About two weeks ago while trying to find the goose in the tall grass, Cameron and his father, Rodney Morris, accidentally discovered she was protecting some eggs on the edge of the recently drained water pond behind the house. The eggs were laid in what's now a construction zone for the new Eisenhower Crossings development on the southeast corner of Eisenhower and De Soto Roads.
Knowing his son's attachment to the bird, Rodney Morris last week approached the contractor working at the site to see if the eggs could be protected.
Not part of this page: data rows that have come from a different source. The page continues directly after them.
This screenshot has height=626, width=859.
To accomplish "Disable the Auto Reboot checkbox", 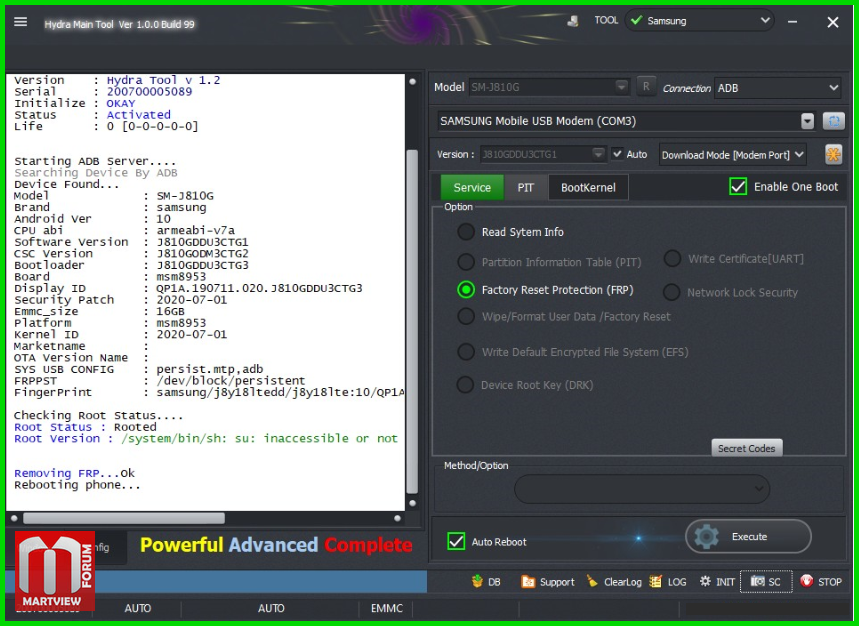I will coord(457,541).
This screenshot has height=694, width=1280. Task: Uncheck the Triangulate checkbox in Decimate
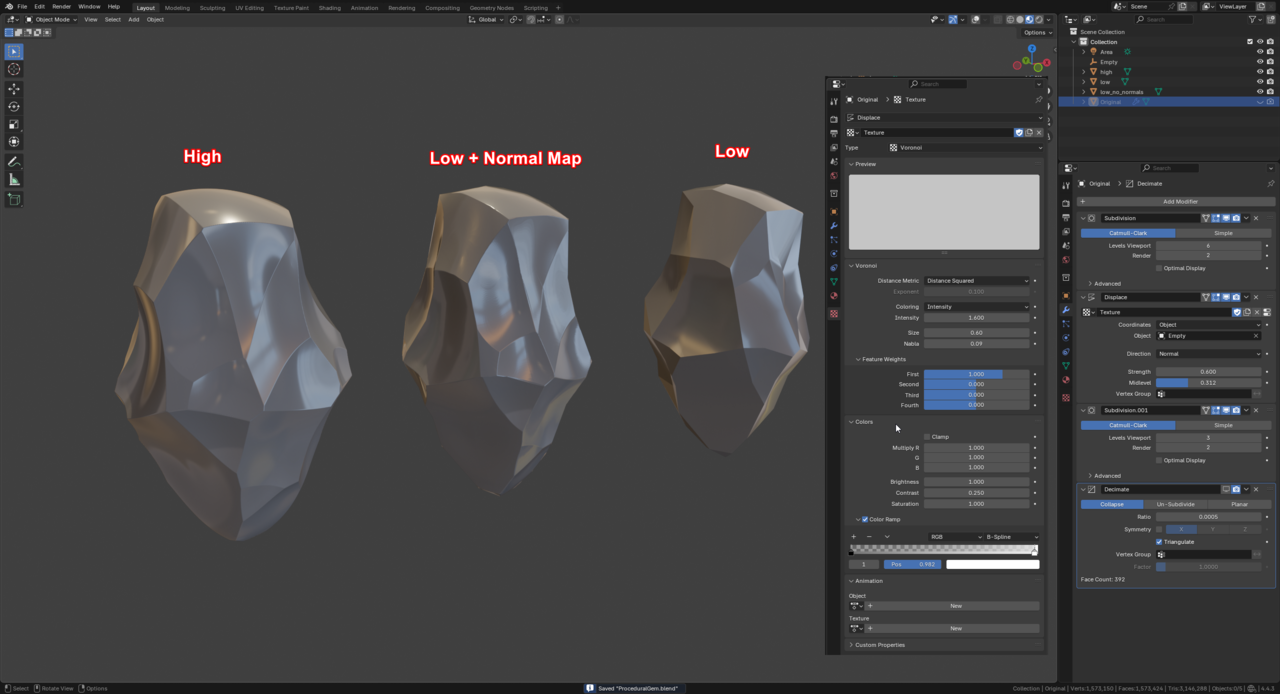point(1159,542)
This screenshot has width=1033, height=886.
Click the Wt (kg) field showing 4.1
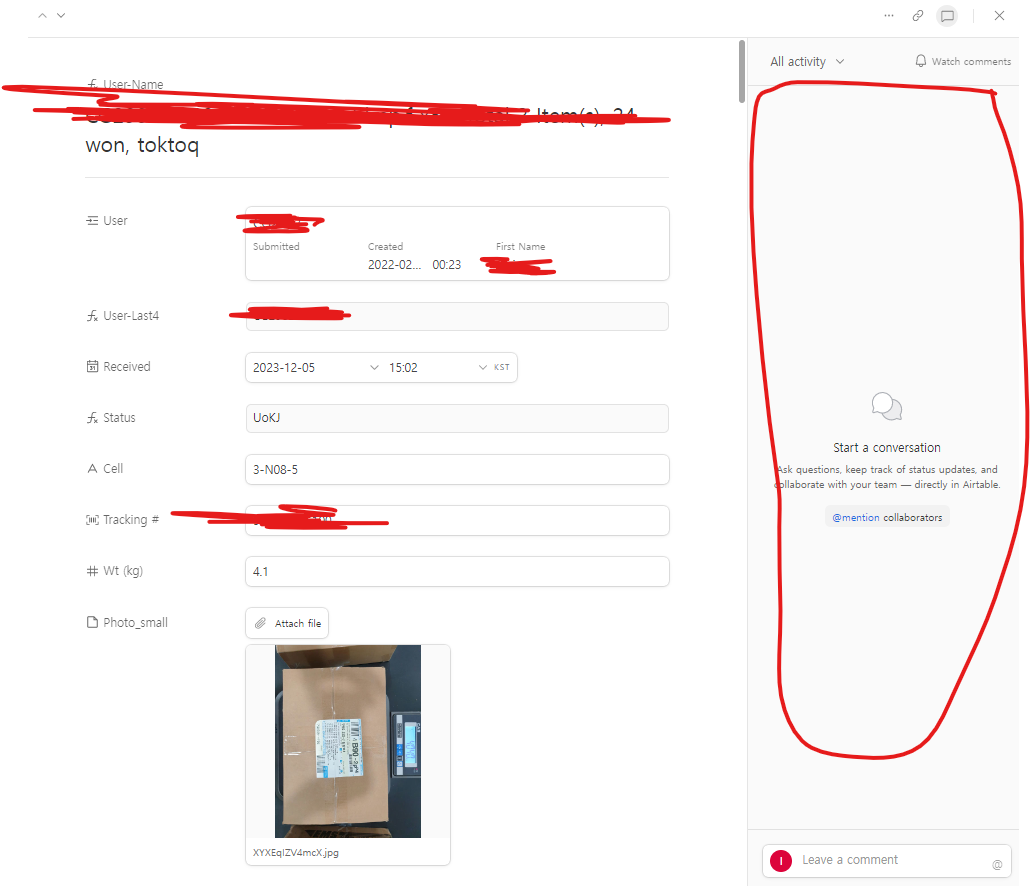click(x=457, y=572)
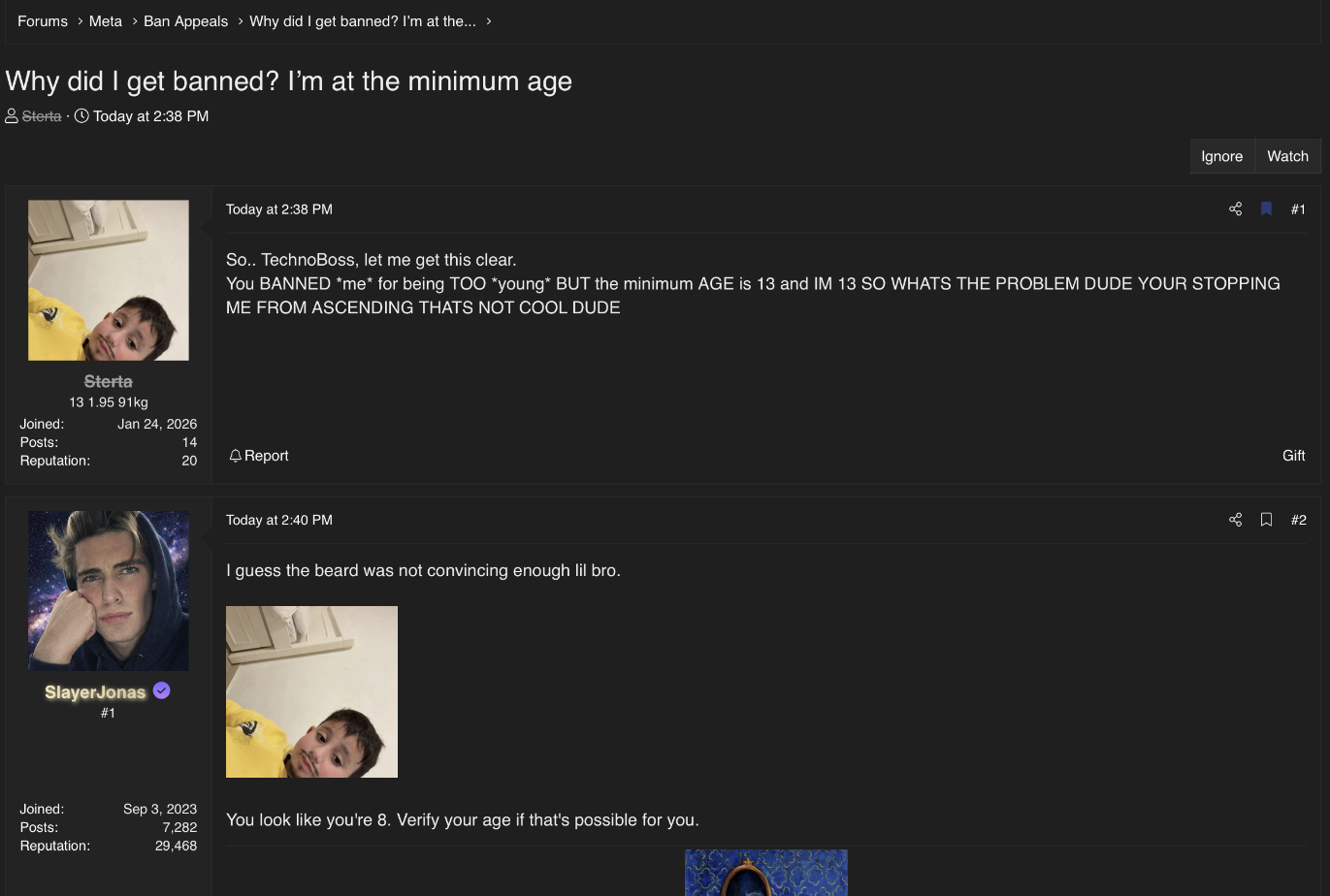The height and width of the screenshot is (896, 1330).
Task: Click the share icon on post #1
Action: pyautogui.click(x=1235, y=209)
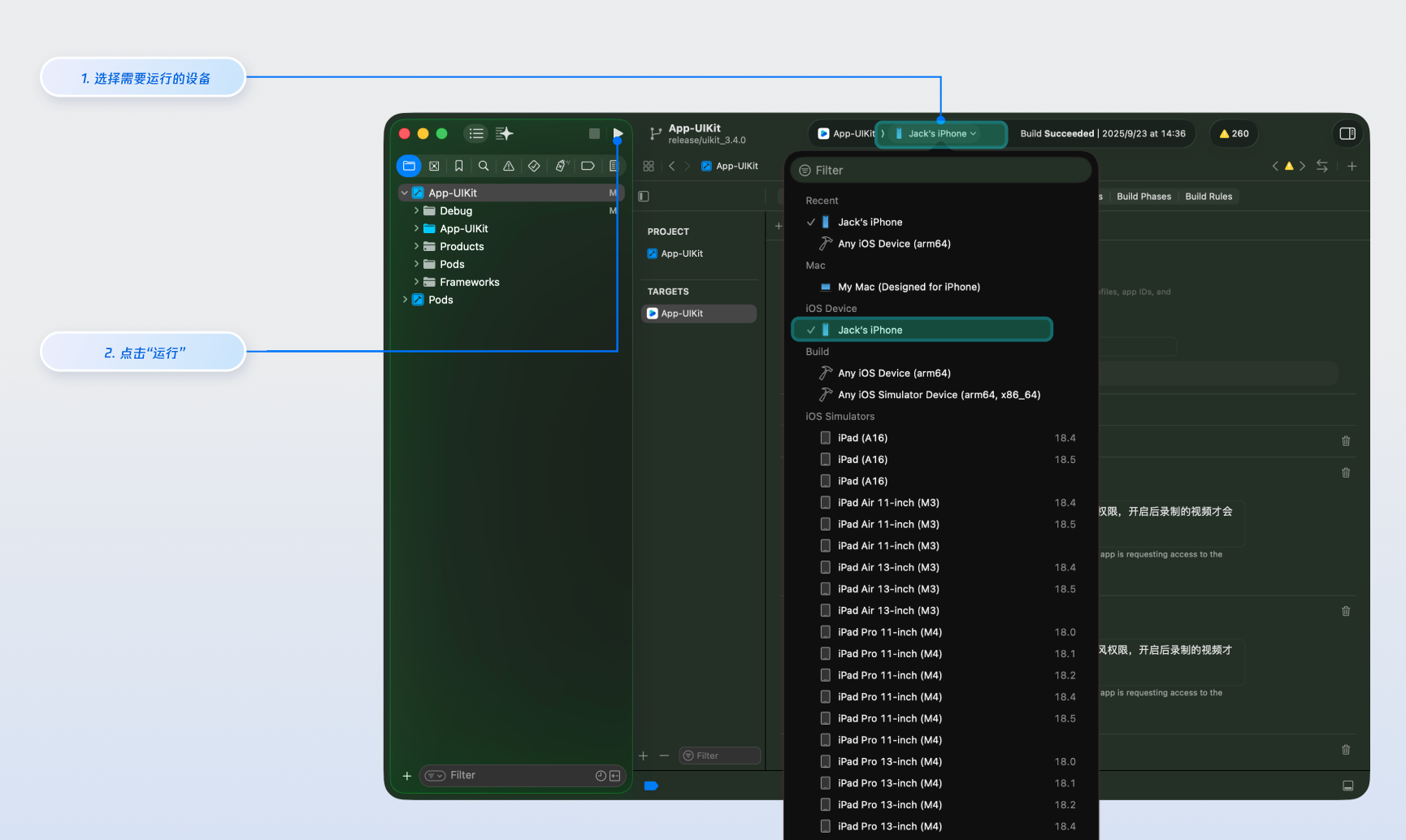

Rodney Morris said Mark Linaweaver, president of Lansing-based Linaweaver Construction Inc., told him they had planned to level the area but would give the Morrises until the beginning of this week to move the nest.
Meanwhile, Rodney Morris began calling wildlife organizations to find out how or whether the nest could be moved without the mother abandoning the eggs.
Those calls led him to Kenny Kessler, a special agent with the U.S. Fish and Wildlife Service.
Turns out, Kessler told Rodney Morris, the Canada goose is a protected species and harming the eggs are against the law. Violators of the law are subject to fines that could reach $15,000.
Kessler, who is based at a field office in Linwood, came to Lansing and the construction site to notify the contractors of the seriousness of disturbing the goose eggs.
"The contractor agreed to mark the site off and make sure what they're doing didn't disturb the eggs," Kessler said.
The move seems to have paid off.
"Last I heard was the eggs had hatched and the goose had led the goslings to another location, probably where there was water," Kessler said.
He suspected the goose had taken her goslings across Eisenhower to a pond on the Armed Forces Insurance grounds. A visit there Wednesday morning didn't turn up any sightings of the family.
"Hopefully this has come to a happy ending," Kessler said. "It sounds like it has."
Cameron and his family, meanwhile, are out of town on a brief vacation and hope to find the goose and her goslings when they get back.
"Needless to say, my family is ecstatic from the news," Rodney Morris said, adding he was grateful for the actions of Kessler and Linaweaver Construction.
He said the assistance of the Fish and Wildlife Service and Lineaweavers was appreciated.
"No. 1, Special Agent Kessler really went out of his way on this," Rodney Morris said. "No. 2, Linaweaver has been very courteous, very friendly and very professional. This was not in their best interest to stop their project - they have timelines to be met - but they've been very cooperative."
As for Cameron, Rodney Moore said he was disappointed his son wasn't in town for when the eggs hatched.
"When we get back, I guess we'll go on goose chase - a wild goose chase - to see if we can't locate her," Rodney Moore said.